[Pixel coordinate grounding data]

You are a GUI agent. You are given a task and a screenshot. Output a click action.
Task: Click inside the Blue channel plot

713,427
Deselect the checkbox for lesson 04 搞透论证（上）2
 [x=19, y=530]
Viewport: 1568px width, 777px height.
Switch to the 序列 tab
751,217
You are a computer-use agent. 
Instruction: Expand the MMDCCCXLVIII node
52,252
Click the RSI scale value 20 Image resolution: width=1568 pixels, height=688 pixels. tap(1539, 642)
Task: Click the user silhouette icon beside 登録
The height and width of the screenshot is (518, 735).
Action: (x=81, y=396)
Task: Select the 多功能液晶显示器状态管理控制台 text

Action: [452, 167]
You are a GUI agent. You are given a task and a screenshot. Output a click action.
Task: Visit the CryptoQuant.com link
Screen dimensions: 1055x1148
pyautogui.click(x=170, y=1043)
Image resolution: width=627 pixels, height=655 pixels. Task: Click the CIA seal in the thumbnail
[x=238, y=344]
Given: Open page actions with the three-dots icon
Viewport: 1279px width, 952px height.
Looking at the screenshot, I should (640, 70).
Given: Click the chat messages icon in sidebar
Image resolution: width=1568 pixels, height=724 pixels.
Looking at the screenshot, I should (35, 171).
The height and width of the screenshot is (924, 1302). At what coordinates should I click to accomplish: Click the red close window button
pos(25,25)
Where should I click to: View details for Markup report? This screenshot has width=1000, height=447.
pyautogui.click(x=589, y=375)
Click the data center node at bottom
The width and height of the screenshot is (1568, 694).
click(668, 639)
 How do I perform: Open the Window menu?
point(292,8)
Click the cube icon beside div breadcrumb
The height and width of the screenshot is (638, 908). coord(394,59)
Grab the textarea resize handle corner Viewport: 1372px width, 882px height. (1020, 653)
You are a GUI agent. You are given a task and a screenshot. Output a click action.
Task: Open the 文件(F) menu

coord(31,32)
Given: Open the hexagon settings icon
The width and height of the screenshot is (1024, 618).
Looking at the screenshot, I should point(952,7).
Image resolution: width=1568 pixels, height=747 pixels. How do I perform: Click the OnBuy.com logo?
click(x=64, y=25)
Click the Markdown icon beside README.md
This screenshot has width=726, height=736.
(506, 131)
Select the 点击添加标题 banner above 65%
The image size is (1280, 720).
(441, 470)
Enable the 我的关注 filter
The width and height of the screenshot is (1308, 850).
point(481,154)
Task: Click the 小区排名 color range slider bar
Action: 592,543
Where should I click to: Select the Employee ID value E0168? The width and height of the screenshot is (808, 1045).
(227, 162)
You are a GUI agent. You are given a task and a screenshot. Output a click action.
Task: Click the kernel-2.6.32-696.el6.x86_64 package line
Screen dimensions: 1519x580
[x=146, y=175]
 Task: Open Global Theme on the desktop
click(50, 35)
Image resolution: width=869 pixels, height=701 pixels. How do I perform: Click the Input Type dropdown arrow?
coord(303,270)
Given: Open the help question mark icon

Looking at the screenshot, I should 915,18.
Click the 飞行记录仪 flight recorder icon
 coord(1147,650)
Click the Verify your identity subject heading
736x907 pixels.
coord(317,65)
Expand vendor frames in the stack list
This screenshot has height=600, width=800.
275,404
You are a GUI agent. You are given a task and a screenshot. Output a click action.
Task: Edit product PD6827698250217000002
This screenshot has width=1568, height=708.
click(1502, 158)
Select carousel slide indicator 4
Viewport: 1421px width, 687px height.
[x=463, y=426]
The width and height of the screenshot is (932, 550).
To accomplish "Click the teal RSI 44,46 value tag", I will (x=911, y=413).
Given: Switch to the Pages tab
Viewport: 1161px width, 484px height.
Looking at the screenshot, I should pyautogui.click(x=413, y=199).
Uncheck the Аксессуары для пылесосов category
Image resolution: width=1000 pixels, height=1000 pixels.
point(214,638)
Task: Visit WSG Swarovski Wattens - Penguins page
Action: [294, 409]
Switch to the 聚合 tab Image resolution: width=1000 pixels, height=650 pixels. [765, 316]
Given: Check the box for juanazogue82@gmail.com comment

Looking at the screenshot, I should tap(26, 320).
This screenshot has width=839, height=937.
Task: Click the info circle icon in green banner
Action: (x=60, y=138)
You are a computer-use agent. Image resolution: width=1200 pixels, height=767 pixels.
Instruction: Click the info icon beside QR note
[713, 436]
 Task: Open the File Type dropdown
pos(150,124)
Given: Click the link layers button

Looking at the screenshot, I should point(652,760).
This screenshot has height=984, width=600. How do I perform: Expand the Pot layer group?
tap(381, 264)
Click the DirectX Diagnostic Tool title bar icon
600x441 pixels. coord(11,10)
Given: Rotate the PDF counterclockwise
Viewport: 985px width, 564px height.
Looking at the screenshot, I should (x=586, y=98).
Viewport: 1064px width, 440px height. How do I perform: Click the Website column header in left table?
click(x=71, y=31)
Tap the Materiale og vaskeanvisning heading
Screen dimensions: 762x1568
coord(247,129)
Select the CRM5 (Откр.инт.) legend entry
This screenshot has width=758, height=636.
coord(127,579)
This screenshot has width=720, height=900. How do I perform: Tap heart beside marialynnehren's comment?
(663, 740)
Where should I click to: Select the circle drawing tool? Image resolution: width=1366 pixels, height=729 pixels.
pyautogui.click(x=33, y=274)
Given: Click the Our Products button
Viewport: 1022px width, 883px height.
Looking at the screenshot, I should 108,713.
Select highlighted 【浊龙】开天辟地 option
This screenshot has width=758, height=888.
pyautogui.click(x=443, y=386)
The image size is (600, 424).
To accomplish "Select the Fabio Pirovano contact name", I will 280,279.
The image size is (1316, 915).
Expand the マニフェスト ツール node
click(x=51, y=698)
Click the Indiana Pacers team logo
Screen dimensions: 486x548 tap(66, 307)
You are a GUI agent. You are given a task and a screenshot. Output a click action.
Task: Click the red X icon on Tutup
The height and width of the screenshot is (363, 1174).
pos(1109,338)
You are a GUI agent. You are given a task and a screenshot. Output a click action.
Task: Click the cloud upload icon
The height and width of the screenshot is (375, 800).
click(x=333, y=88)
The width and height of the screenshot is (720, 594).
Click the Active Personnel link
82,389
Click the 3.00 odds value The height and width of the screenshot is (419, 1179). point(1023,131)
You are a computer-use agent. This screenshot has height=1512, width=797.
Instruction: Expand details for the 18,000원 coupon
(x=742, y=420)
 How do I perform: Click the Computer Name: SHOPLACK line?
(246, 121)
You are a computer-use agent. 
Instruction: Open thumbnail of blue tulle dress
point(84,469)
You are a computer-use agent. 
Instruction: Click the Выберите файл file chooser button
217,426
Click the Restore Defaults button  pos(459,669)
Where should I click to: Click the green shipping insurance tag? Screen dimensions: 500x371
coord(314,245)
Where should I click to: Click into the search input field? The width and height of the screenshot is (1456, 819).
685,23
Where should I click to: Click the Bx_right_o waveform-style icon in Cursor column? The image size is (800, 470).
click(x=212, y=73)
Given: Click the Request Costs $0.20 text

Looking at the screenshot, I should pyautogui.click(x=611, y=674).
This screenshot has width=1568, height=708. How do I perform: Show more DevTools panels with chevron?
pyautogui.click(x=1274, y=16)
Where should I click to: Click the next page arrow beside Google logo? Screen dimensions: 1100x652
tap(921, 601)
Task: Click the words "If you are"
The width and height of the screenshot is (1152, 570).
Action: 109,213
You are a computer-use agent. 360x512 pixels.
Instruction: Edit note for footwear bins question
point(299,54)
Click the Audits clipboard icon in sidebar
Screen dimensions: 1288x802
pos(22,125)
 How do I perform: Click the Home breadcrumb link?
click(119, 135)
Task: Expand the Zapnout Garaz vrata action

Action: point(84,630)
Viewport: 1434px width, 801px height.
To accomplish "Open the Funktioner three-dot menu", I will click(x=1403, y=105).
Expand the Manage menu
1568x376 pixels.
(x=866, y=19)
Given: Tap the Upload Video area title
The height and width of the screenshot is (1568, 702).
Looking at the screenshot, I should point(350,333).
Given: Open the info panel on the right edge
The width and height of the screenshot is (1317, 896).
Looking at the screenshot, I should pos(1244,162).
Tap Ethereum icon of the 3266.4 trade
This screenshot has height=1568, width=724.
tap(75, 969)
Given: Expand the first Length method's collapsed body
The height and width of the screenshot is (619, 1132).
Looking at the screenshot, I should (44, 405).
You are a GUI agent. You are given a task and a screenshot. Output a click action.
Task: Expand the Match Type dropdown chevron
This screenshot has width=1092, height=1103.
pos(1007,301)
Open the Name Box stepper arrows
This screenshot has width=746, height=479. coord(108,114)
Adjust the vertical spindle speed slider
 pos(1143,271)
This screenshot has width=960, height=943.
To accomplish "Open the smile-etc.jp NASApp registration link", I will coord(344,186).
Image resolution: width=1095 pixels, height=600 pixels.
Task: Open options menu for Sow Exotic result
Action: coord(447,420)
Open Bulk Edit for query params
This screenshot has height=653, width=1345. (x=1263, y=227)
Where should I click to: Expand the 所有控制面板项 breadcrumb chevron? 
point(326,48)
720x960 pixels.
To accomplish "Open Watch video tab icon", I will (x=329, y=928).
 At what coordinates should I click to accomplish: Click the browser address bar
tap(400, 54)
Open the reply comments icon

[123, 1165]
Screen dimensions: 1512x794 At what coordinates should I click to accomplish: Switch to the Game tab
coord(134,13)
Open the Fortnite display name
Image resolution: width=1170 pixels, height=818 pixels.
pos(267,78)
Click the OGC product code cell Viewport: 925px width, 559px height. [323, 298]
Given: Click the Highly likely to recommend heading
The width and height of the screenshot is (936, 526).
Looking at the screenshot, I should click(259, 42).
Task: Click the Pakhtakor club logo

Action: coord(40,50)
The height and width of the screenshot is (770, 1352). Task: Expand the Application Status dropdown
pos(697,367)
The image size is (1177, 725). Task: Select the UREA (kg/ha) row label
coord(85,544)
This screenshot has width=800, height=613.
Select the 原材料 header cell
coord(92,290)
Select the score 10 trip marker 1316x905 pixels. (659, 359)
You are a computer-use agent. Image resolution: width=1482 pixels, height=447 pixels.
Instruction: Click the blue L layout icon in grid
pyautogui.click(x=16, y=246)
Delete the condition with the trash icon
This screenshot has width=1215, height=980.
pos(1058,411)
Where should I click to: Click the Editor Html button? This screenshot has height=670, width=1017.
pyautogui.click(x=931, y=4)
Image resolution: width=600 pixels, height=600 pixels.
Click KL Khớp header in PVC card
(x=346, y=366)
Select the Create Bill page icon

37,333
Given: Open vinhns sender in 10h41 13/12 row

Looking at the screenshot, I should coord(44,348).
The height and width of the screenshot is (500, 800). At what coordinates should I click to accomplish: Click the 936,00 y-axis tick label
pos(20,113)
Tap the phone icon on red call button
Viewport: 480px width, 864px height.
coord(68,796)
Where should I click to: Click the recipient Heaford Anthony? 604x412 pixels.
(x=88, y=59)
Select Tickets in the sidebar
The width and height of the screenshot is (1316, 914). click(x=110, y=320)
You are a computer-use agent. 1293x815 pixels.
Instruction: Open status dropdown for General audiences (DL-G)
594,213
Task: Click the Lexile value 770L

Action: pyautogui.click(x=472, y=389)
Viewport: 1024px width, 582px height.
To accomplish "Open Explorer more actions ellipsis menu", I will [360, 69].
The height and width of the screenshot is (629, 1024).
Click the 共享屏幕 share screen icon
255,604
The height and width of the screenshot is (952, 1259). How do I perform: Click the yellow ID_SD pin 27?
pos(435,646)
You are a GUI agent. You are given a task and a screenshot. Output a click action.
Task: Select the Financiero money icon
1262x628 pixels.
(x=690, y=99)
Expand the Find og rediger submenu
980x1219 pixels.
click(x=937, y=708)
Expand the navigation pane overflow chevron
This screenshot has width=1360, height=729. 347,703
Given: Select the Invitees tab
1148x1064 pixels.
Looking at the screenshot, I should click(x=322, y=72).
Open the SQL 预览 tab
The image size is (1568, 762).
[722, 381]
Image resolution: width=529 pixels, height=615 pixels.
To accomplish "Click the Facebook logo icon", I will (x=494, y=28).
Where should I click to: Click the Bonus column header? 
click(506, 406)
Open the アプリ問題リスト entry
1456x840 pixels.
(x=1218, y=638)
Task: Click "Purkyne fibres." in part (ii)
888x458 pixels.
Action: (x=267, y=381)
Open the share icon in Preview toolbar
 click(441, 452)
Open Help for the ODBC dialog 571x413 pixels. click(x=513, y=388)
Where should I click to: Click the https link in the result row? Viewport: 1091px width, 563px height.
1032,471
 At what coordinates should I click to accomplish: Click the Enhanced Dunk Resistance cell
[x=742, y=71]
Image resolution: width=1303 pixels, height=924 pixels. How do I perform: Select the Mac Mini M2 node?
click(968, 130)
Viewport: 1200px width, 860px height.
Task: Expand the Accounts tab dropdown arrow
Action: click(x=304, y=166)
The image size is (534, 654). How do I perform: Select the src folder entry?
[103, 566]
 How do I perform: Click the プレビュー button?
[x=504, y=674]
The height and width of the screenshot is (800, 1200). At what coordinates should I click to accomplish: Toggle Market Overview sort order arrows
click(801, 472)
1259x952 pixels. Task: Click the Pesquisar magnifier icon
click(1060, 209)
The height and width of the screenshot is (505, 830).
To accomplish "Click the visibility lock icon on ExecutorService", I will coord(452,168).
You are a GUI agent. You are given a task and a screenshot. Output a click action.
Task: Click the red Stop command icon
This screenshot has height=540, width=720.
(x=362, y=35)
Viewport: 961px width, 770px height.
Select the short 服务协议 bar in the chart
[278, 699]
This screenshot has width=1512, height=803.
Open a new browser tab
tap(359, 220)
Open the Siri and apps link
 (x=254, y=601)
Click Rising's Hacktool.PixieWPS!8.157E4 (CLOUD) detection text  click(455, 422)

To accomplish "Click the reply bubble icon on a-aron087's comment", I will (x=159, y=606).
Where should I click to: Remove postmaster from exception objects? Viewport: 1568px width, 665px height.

▸ Task objective
Your task is to retype the entries verbatim, starting with the line that holds "Click the Indiana Pacers team logo" and stopping after the line that holds "Click the Restore".

▸ Reply to the task
Click the Indiana Pacers team logo
Screen dimensions: 486x548 tap(66, 307)
You are a GUI agent. You are given a task and a screenshot. Output a click action.
Task: Click the red X icon on Tutup
The height and width of the screenshot is (363, 1174).
pos(1109,338)
You are a GUI agent. You are given a task and a screenshot. Output a click action.
Task: Click the cloud upload icon
The height and width of the screenshot is (375, 800).
click(x=333, y=88)
The width and height of the screenshot is (720, 594).
Click the Active Personnel link
82,389
Click the 3.00 odds value The height and width of the screenshot is (419, 1179). point(1023,131)
You are a computer-use agent. This screenshot has height=1512, width=797.
Instruction: Expand details for the 18,000원 coupon
(x=742, y=420)
 How do I perform: Click the Computer Name: SHOPLACK line?
(246, 121)
You are a computer-use agent. 
Instruction: Open thumbnail of blue tulle dress
point(84,469)
You are a computer-use agent. 
Instruction: Click the Выберите файл file chooser button
217,426
Click the Restore Defaults button  pos(459,669)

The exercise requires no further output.